Just like that, the Newman/Salman insider trading saga has come to a close. For now, at least. These cases have generated a good bit of ink on this blog. Yesterday, the U.S. Supreme Court unanimously decided United States v. Salman, affirming Salman’s conviction for insider trading, just two months after oral argument. The opinion, authored by Justice Samuel Alito, was not much of a surprise in what it decided, but was somewhat more interesting in what it did not address.

The Court concluded that Salman lay in the “heartland” of its prior prohibition in Dirks v. SEC. In Dirks, the Court said that a tipper breaches his or her fiduciary duty (and therefore commits insider trading) when the tipper either receives something of value in exchange for the tip or “makes a gift of confidential information to a trading relative or friend.” In Salman, the tipper, Maher Kahn, provided confidential information to his older brother, Michael, who had a “very close” relationship with Maher. Michael then passed on the information to his good friend, Salman, who was also Maher’s brother-in-law and who knew the information ultimately came from Maher. The Court concluded that this was insider trading simply based on the close relationship between Michael and Maher, even though the tipper (Maher) received nothing of financial value from Michael. It reasoned that this “gift of confidential information to a trading relative” was no different than trading on the information for oneself and then giving the illicit profits to the tippee, which even Salman’s counsel conceded would be illegal.

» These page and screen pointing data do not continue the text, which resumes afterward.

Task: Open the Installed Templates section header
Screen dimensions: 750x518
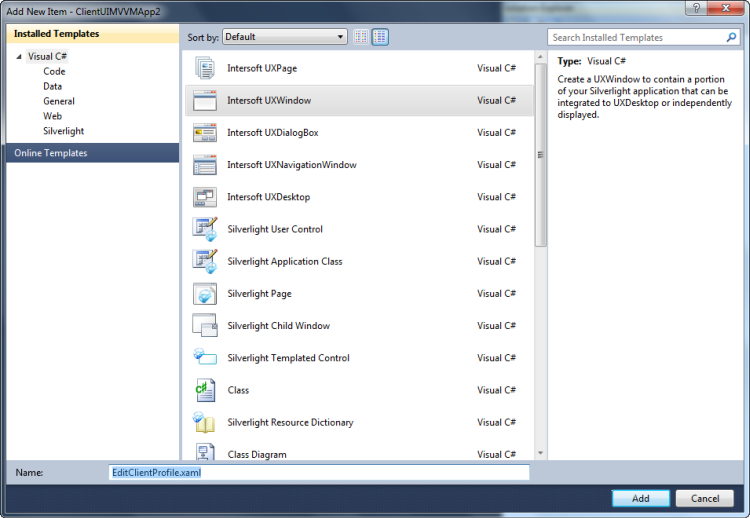Action: [x=57, y=34]
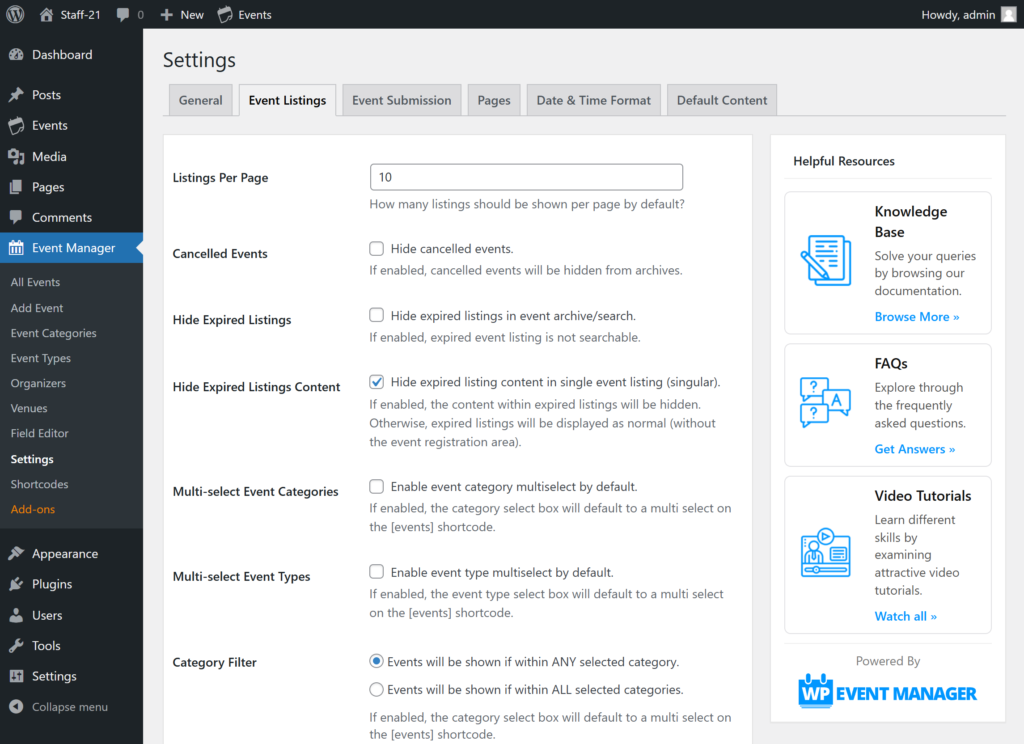
Task: Click the Browse More link
Action: click(916, 317)
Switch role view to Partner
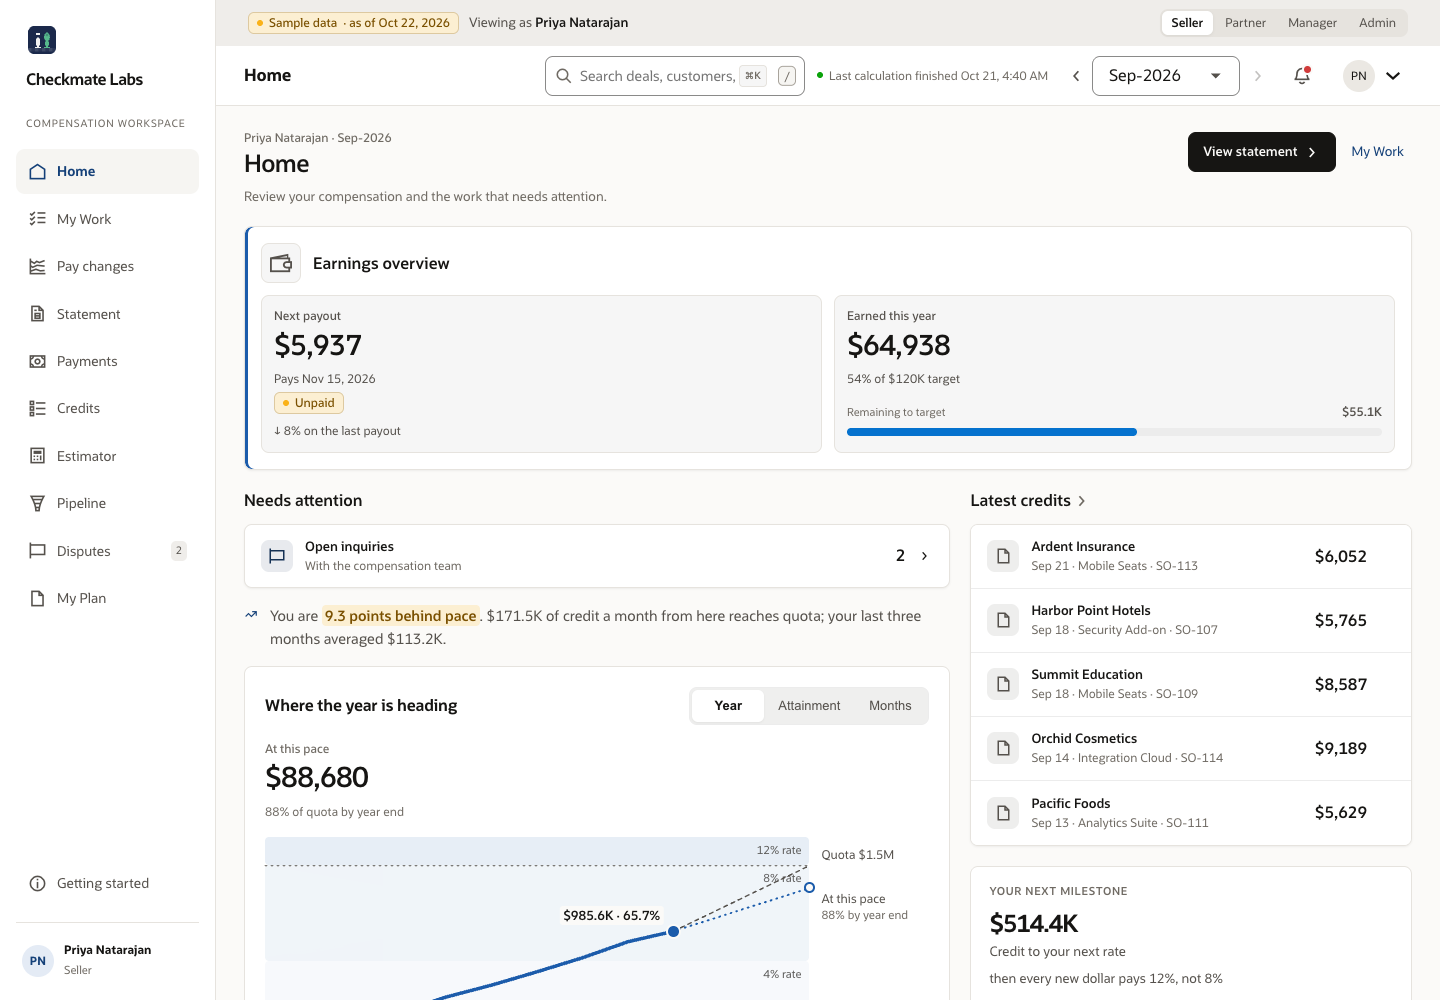Image resolution: width=1440 pixels, height=1000 pixels. click(1245, 23)
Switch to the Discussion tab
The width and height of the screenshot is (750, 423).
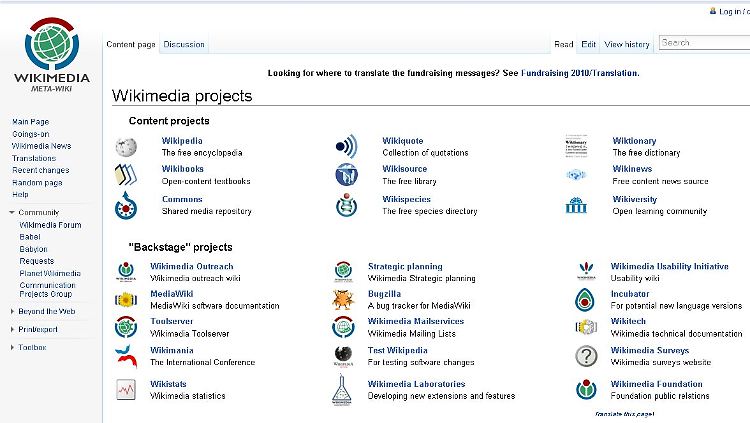184,44
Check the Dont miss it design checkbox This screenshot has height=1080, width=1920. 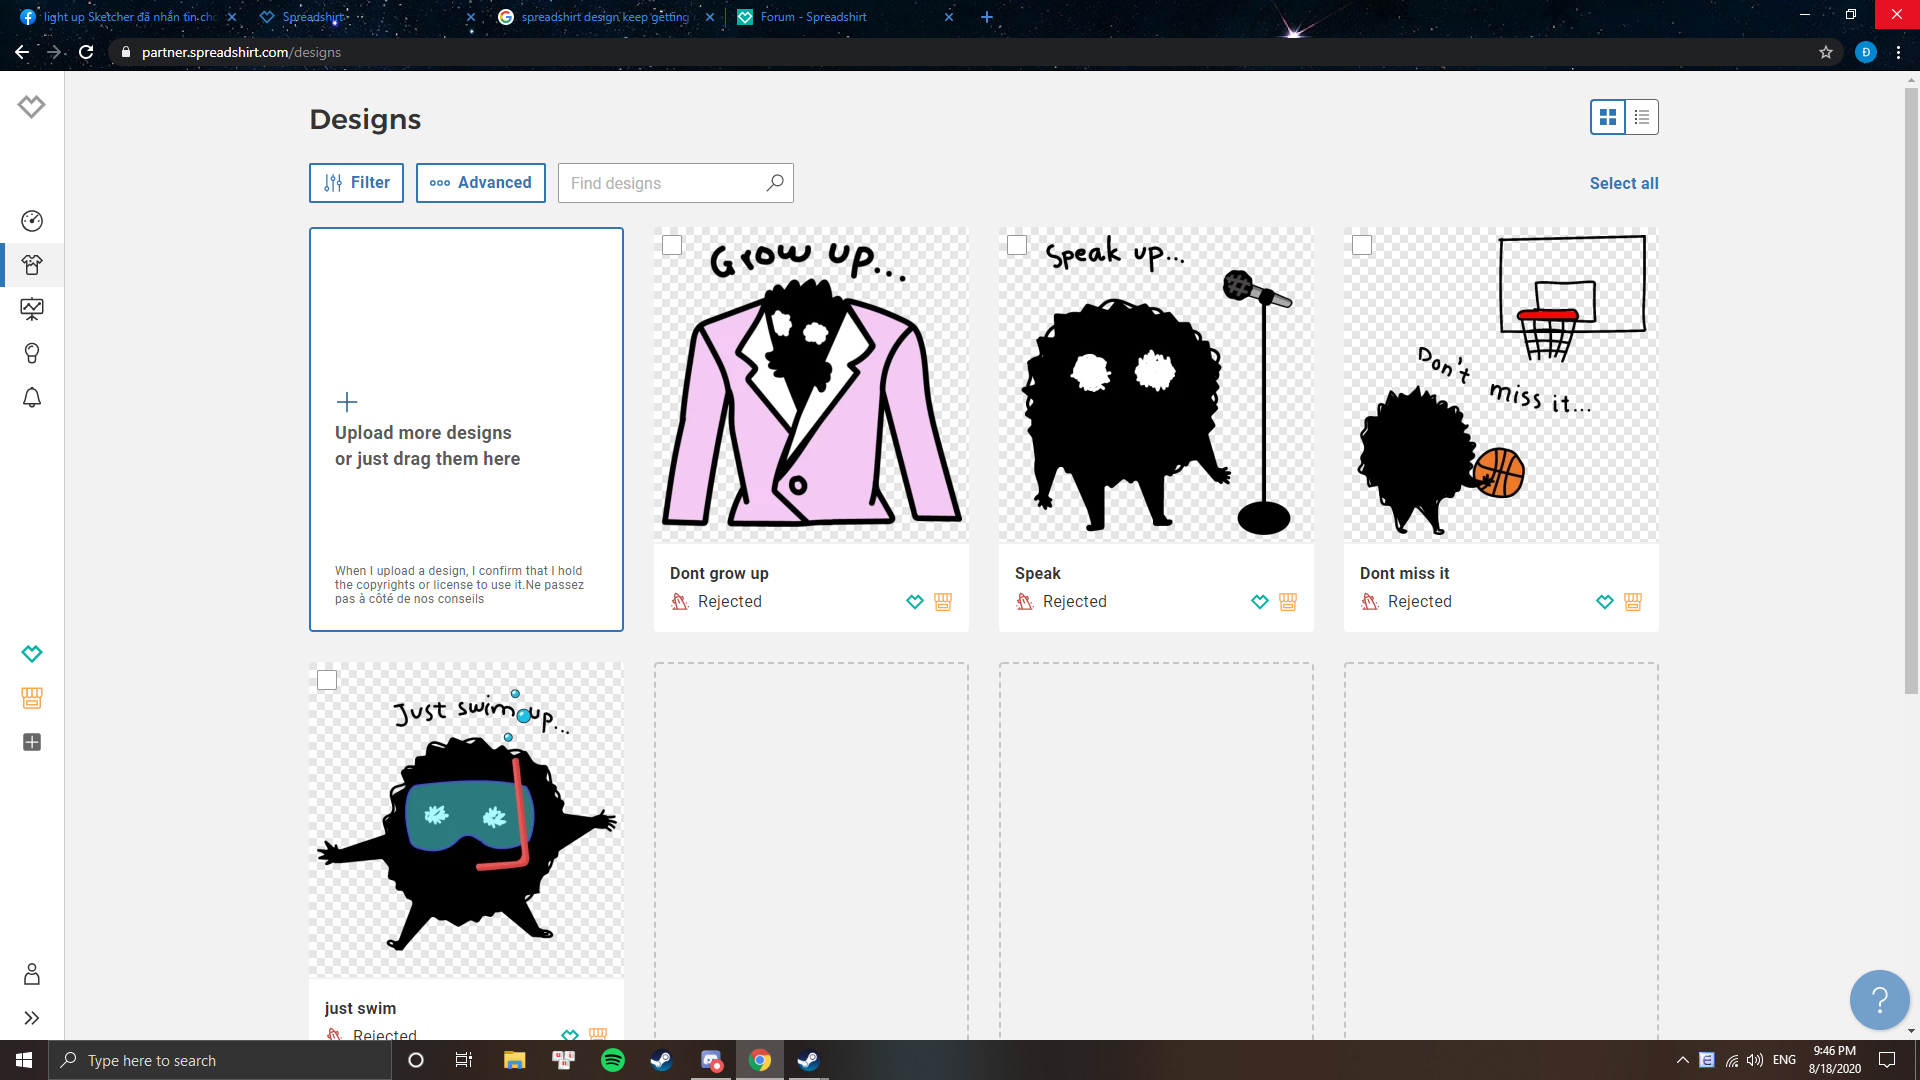[x=1362, y=245]
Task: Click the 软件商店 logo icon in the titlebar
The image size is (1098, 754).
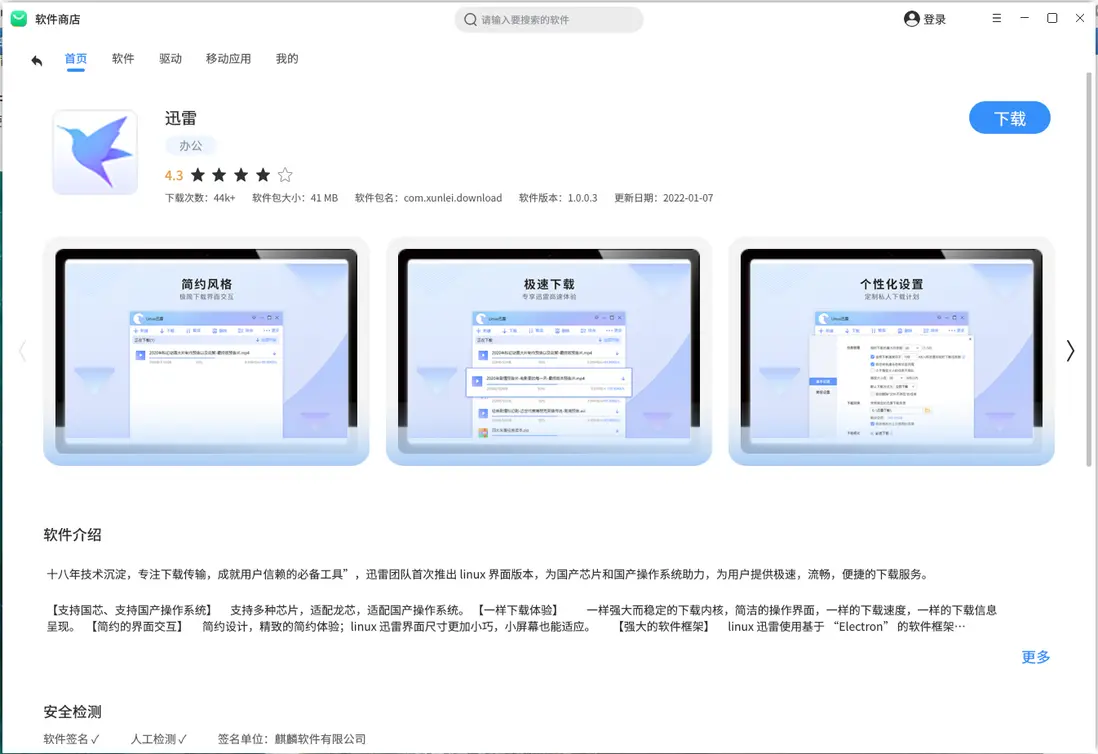Action: coord(18,17)
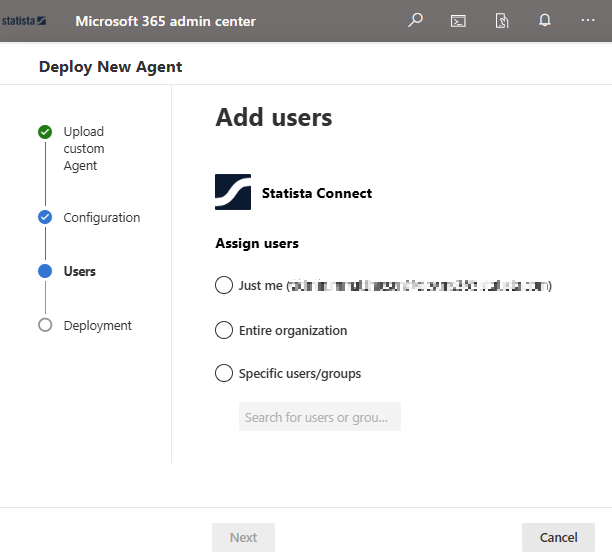This screenshot has width=612, height=558.
Task: Choose the 'Specific users/groups' radio option
Action: (224, 374)
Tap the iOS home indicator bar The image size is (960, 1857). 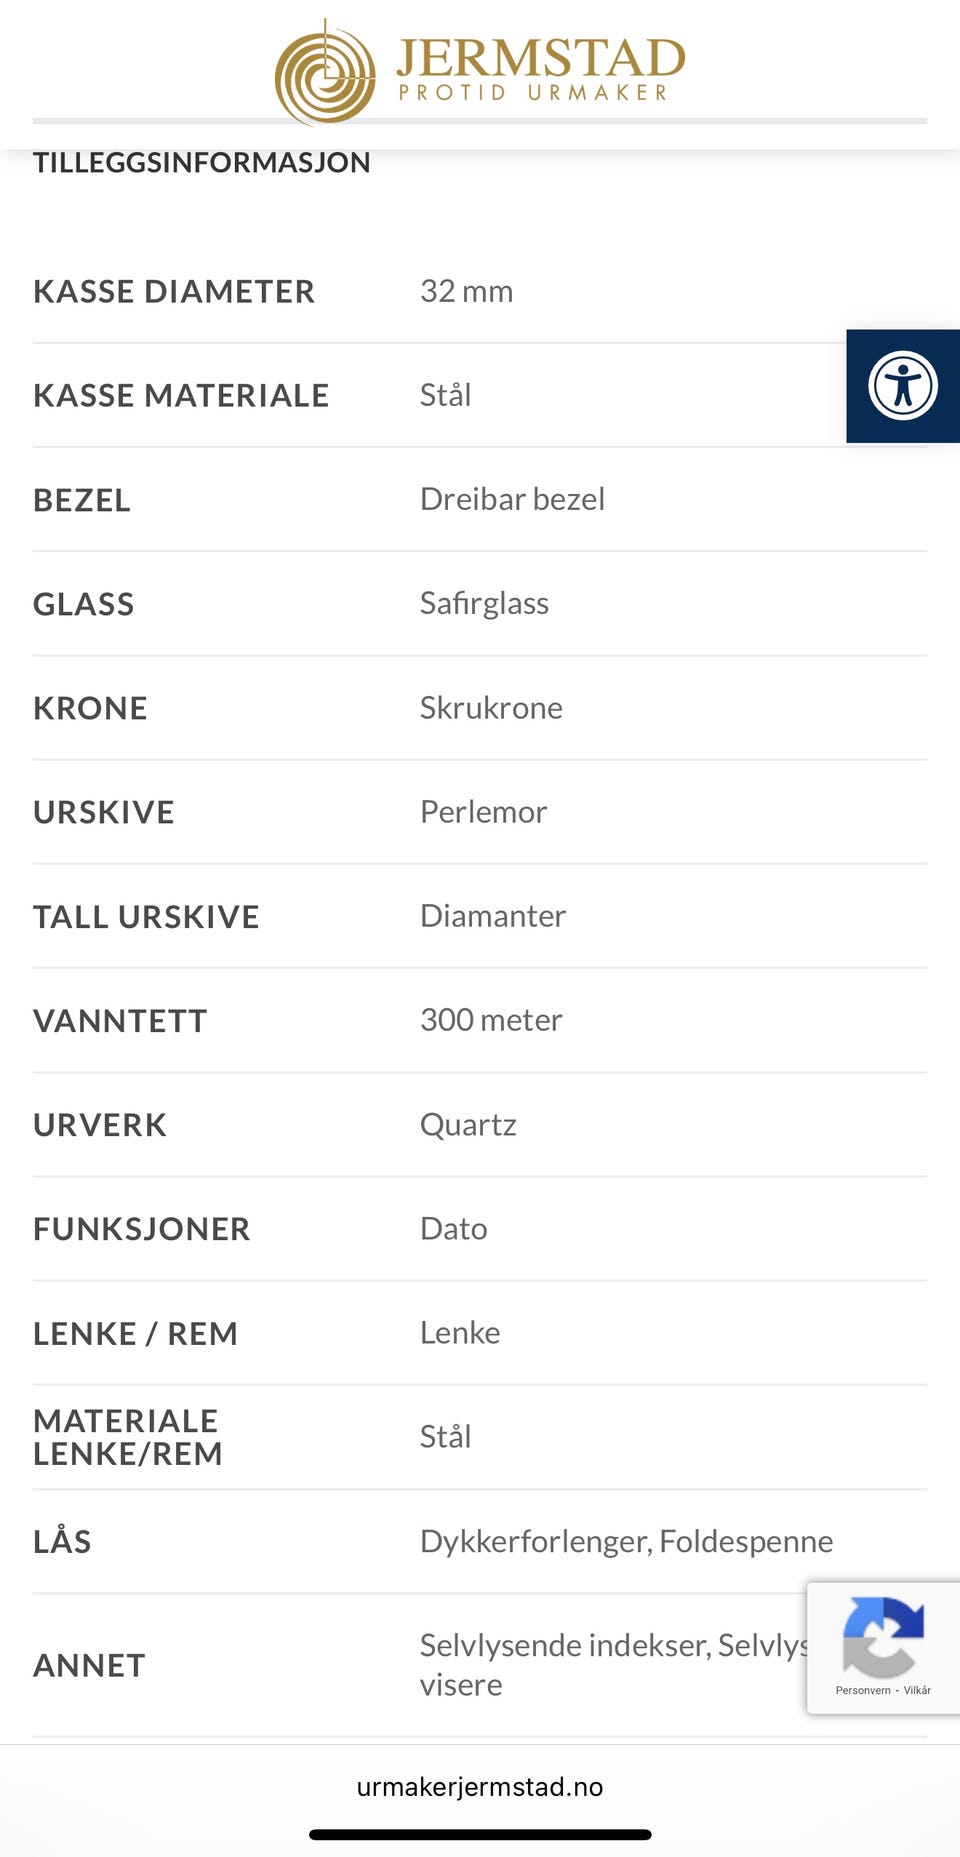(x=480, y=1835)
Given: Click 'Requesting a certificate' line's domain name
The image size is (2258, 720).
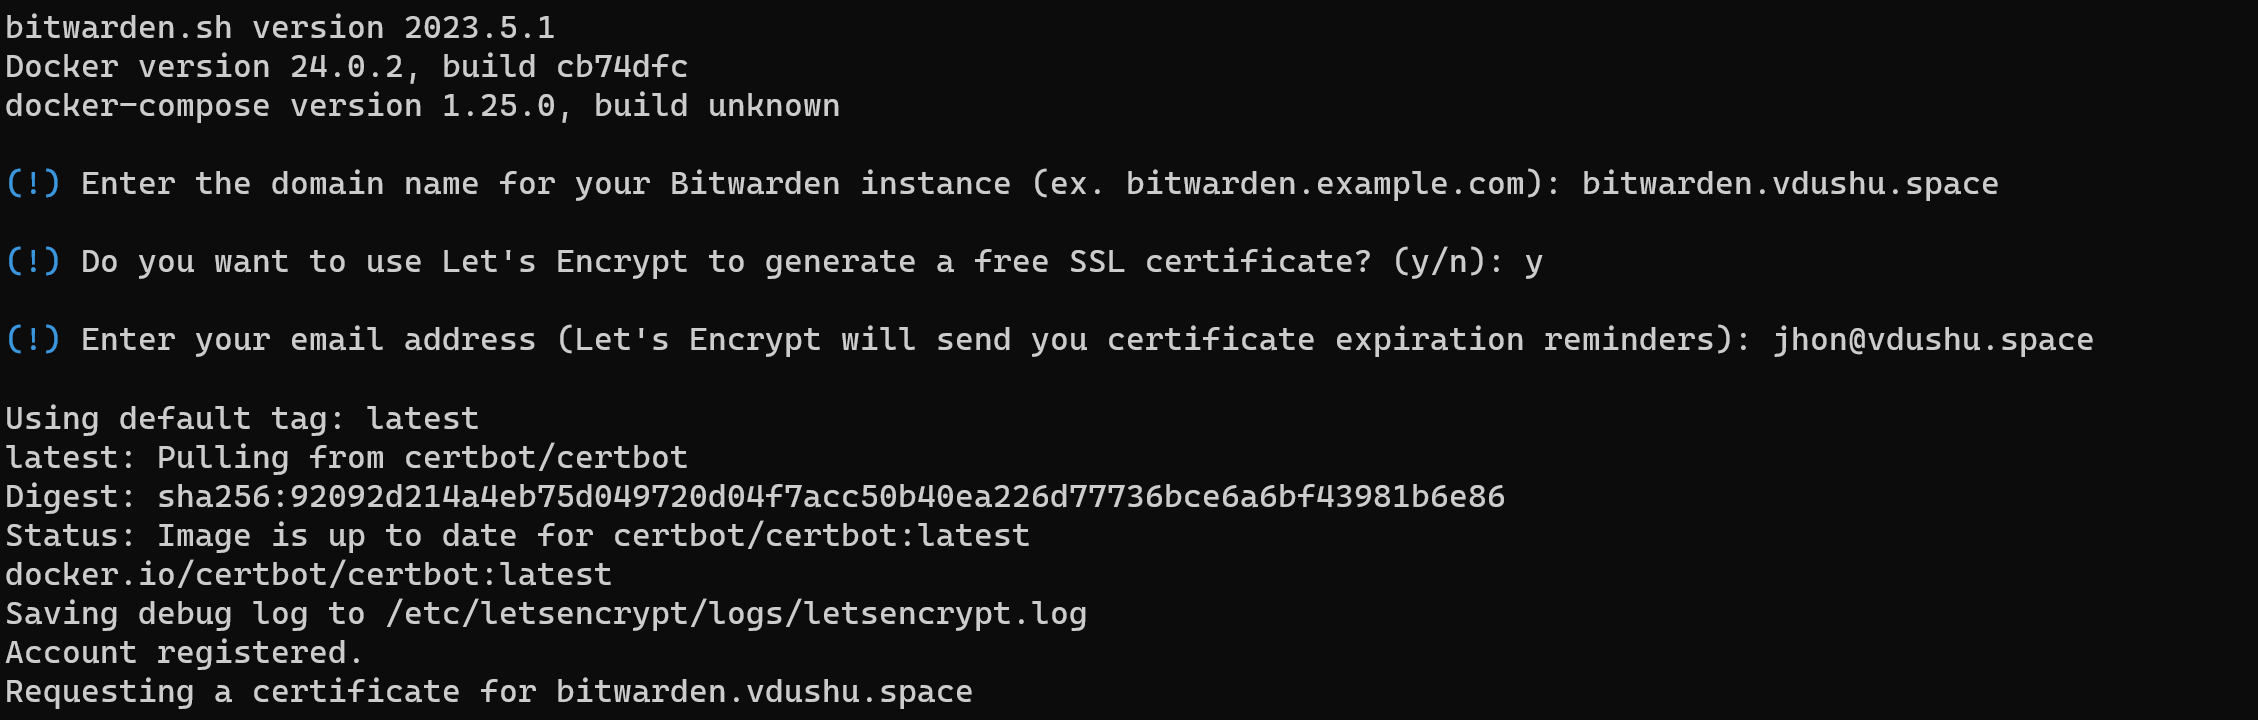Looking at the screenshot, I should click(764, 692).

As a result, the Ninth Circuit’s decision, affirming Salman’s conviction, was affirmed.

The decision is more interesting for what is not in the opinion. The Court said it was deciding a “narrow issue,” and it left open several thorny questions that no doubt will continue to generate litigation. First and foremost, it did not decide the other issue decided in Newman – whether an insider trading defendant must know that the information on which he or she is trading came from insiders or that the insiders received a personal benefit in exchange. Here, because everyone down the line knew the information came from Maher, unlike the evidence in Newman, the Court expressly avoided addressing what a tippee, or ultimate user of the confidential information, must know about where the information came from. This will no doubt continue to impact prosecutions of more impersonal exchanges of inside information.

The Court also chose not to define the outer limits of who was a “trading relative or friend.” The government had argued that a gift of confidential information to anyone sufficed, but the Court did not adopt this view. Instead, it retained the “trading relative or friend” language and acknowledged future courts could face some difficult line-drawing down the road, but, because of the unquestionably close relationships among all the parties here, left that issue for another day.

The brevity of the opinion, the speed from oral argument to decision (scarcely two months), and its unanimity all seem to suggest that this Court is comfortable with the state of its insider trading jurisprudence. There also was no call for Congress to legislate to provide additional clarity even though Congress has never defined the parameters of insider trading. Instead, the Court seems to have treated the Second Circuit’s Newman decision more as an outlier than the beginning of a sustained narrowing of insider trading jurisprudence.

Insider trading, therefore, remains a potent tool in a prosecutor’s arsenal. It will be interesting to see how Preet Bhahara, the U.S. Attorney for the Southern District of New York, who spearheaded the Newman prosecution and numerous other insider trading cases, responds in light of the Supreme Court’s affirmance of a broader view of insider trading than the Second Circuit allowed in Newman.